→ **Records for the task**:
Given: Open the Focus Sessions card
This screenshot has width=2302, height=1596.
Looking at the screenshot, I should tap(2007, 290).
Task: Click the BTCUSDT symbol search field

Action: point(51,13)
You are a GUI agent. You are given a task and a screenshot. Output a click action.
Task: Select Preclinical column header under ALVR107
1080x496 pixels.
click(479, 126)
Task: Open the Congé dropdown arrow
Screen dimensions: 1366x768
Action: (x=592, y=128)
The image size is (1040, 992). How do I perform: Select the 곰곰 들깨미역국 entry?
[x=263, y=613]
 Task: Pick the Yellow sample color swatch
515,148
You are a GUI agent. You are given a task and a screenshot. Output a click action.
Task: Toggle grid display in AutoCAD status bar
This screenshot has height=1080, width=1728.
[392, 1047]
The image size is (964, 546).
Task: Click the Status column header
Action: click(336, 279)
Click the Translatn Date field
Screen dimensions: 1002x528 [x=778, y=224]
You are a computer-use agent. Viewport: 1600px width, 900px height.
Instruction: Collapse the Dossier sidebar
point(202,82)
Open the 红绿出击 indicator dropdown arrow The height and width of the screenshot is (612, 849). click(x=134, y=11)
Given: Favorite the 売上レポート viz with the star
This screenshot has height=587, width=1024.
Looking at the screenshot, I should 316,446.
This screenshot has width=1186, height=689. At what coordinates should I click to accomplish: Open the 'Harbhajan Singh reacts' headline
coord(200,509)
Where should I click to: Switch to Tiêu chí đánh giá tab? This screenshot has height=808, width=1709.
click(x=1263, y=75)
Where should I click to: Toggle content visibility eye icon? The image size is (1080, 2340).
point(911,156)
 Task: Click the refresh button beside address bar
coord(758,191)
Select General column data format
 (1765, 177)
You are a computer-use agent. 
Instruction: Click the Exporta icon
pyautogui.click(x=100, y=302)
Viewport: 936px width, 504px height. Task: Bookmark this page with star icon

→ **Task statement**: Put every line of the data above into a two-column Markdown table headed Row and Text. Number the rows in order, and skip any blank lines.

→ **Solution for this problem**:
| Row | Text |
|---|---|
| 1 | Given: Open the Focus Sessions card |
| 2 | This screenshot has width=2302, height=1596. |
| 3 | Looking at the screenshot, I should tap(2007, 290). |
| 4 | Task: Click the BTCUSDT symbol search field |
| 5 | Action: point(51,13) |
| 6 | You are a GUI agent. You are given a task and a screenshot. Output a click action. |
| 7 | Task: Select Preclinical column header under ALVR107 |
| 8 | 1080x496 pixels. |
| 9 | click(479, 126) |
| 10 | Task: Open the Congé dropdown arrow |
| 11 | Screen dimensions: 1366x768 |
| 12 | Action: (x=592, y=128) |
| 13 | The image size is (1040, 992). How do I perform: Select the 곰곰 들깨미역국 entry? |
| 14 | [x=263, y=613] |
| 15 |  Task: Pick the Yellow sample color swatch |
| 16 | 515,148 |
| 17 | You are a GUI agent. You are given a task and a screenshot. Output a click action. |
| 18 | Task: Toggle grid display in AutoCAD status bar |
| 19 | This screenshot has height=1080, width=1728. |
| 20 | [392, 1047] |
| 21 | The image size is (964, 546). |
| 22 | Task: Click the Status column header |
| 23 | Action: click(336, 279) |
| 24 | Click the Translatn Date field |
| 25 | Screen dimensions: 1002x528 [x=778, y=224] |
| 26 | You are a computer-use agent. Viewport: 1600px width, 900px height. |
| 27 | Instruction: Collapse the Dossier sidebar |
| 28 | point(202,82) |
| 29 | Open the 红绿出击 indicator dropdown arrow The height and width of the screenshot is (612, 849). click(x=134, y=11) |
| 30 | Given: Favorite the 売上レポート viz with the star |
| 31 | This screenshot has height=587, width=1024. |
| 32 | Looking at the screenshot, I should 316,446. |
| 33 | This screenshot has width=1186, height=689. At what coordinates should I click to accomplish: Open the 'Harbhajan Singh reacts' headline |
| 34 | coord(200,509) |
| 35 | Where should I click to: Switch to Tiêu chí đánh giá tab? This screenshot has height=808, width=1709. |
| 36 | click(x=1263, y=75) |
| 37 | Where should I click to: Toggle content visibility eye icon? The image size is (1080, 2340). |
| 38 | point(911,156) |
| 39 |  Task: Click the refresh button beside address bar |
| 40 | coord(758,191) |
| 41 | Select General column data format |
| 42 |  (1765, 177) |
| 43 | You are a computer-use agent.  |
| 44 | Instruction: Click the Exporta icon |
| 45 | pyautogui.click(x=100, y=302) |
| 46 | Viewport: 936px width, 504px height. Task: Bookmark this page with star icon |